(Records from a dataset)
-=-=-

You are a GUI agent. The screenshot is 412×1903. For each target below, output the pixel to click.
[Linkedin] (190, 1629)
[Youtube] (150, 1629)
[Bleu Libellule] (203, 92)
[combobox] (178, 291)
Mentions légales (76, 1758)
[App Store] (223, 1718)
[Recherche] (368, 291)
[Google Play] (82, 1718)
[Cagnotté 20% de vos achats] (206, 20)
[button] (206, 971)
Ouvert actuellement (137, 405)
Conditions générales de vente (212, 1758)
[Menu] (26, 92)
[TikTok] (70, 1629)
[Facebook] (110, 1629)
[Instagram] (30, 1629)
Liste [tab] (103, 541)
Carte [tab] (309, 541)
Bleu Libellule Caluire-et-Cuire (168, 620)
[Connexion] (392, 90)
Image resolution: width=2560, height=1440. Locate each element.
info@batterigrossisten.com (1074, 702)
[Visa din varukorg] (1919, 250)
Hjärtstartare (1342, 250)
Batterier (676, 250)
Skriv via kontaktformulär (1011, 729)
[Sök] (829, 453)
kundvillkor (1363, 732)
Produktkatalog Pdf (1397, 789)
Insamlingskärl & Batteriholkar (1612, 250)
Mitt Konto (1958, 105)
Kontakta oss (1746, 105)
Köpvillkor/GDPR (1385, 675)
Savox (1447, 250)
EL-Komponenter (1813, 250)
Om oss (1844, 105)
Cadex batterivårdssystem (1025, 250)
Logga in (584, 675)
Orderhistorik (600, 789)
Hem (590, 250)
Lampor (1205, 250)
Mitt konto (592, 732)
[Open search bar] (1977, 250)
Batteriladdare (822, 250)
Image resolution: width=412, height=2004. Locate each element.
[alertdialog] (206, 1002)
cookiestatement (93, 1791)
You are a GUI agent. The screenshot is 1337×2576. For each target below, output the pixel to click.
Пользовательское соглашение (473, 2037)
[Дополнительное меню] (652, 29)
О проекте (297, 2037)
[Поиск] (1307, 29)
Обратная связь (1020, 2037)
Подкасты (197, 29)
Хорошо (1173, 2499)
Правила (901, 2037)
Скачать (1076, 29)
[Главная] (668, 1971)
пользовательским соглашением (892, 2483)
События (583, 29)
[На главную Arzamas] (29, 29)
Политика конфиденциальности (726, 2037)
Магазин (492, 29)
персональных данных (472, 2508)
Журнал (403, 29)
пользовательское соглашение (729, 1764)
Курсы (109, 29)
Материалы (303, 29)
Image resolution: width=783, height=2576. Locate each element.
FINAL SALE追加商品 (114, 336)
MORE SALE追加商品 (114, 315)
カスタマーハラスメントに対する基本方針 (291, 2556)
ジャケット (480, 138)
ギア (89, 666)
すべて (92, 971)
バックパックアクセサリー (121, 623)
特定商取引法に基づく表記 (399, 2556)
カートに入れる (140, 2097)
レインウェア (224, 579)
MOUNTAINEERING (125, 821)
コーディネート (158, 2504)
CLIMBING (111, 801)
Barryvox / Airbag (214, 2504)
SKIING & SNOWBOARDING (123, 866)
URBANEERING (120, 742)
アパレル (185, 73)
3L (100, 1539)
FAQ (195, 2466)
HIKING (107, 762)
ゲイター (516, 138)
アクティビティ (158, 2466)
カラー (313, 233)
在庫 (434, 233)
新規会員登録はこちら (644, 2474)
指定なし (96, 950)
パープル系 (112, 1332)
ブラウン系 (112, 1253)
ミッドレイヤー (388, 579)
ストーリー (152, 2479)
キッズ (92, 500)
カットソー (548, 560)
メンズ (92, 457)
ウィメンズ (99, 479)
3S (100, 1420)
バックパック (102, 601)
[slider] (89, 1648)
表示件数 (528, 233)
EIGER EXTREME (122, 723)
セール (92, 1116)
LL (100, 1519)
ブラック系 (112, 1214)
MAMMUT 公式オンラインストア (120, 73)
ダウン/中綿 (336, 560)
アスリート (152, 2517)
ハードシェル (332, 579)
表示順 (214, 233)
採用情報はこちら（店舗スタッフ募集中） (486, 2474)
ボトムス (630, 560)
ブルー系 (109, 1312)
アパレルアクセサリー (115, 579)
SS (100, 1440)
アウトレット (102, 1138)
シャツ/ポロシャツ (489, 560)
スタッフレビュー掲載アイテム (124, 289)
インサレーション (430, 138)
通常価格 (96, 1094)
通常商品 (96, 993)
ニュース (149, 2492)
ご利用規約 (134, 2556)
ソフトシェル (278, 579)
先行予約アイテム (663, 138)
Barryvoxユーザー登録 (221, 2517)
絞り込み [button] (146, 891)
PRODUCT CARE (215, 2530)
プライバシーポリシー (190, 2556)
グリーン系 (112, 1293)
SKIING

-=-=-

• Instructions for the task:
Find each line in the records that contains the string "target", then say how many there are and nothing else.

• Output:
2